PROVIDED INFORMATION →
+ + + + +

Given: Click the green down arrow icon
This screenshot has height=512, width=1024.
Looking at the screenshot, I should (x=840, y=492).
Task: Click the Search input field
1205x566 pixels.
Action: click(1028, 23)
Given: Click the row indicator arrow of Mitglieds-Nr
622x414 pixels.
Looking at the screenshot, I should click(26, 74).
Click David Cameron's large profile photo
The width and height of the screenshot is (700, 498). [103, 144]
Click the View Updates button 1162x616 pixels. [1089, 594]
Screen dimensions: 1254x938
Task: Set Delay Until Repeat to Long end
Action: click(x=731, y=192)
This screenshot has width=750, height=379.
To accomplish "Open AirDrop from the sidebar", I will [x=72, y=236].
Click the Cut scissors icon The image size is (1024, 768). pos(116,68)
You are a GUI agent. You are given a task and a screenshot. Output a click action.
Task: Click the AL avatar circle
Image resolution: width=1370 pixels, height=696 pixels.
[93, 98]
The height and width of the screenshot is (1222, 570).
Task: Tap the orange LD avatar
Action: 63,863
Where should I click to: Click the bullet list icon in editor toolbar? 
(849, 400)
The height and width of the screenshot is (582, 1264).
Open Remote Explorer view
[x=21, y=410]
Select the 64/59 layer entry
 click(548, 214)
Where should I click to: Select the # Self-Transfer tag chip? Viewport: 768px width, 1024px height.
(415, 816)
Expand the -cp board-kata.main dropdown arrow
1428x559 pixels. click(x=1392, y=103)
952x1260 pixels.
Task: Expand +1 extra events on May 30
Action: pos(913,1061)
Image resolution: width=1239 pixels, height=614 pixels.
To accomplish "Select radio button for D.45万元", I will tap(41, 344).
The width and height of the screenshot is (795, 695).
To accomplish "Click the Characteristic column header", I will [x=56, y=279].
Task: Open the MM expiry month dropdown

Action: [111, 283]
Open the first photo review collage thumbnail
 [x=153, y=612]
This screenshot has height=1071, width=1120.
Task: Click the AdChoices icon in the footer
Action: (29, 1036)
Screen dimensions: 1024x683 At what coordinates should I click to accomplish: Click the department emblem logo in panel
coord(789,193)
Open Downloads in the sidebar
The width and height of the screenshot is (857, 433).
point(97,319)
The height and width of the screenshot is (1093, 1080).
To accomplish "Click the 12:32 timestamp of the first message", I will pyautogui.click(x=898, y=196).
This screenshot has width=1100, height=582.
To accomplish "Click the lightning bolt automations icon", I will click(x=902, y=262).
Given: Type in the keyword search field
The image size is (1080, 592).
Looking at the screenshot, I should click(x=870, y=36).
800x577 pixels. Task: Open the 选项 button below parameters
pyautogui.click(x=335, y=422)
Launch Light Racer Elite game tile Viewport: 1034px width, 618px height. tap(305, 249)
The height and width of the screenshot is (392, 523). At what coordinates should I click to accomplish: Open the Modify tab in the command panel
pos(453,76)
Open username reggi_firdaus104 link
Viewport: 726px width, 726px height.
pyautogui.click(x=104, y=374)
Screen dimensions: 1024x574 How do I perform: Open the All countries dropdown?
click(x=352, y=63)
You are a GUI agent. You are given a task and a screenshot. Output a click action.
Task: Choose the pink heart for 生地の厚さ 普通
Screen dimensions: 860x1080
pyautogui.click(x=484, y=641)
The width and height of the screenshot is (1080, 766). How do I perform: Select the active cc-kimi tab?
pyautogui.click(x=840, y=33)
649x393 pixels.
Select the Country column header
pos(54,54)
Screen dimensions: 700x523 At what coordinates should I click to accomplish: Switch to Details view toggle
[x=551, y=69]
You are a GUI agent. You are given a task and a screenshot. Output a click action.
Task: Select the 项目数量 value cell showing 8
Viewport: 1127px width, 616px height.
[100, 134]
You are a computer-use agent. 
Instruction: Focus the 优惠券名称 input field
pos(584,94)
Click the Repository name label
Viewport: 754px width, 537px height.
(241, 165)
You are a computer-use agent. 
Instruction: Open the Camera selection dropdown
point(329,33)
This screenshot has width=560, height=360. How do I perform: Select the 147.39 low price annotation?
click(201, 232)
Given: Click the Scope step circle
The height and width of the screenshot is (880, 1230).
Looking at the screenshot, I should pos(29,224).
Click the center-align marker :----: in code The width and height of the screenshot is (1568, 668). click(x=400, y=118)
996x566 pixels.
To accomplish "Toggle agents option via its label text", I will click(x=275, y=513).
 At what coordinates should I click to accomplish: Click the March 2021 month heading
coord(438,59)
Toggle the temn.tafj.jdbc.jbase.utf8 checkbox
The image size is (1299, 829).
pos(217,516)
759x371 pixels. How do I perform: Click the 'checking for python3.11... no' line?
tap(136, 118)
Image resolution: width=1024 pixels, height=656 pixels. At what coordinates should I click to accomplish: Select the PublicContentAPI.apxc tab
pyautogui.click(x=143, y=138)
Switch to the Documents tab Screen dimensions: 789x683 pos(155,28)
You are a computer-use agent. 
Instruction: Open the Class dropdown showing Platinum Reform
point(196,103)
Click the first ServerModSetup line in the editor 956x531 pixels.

+ + + + +

DIRECTIONS → Could you copy each line of the material that holds "circle"?

SOLUTION TO THE PROBLEM →
Task: Click the AL avatar circle
Given: Click the Scope step circle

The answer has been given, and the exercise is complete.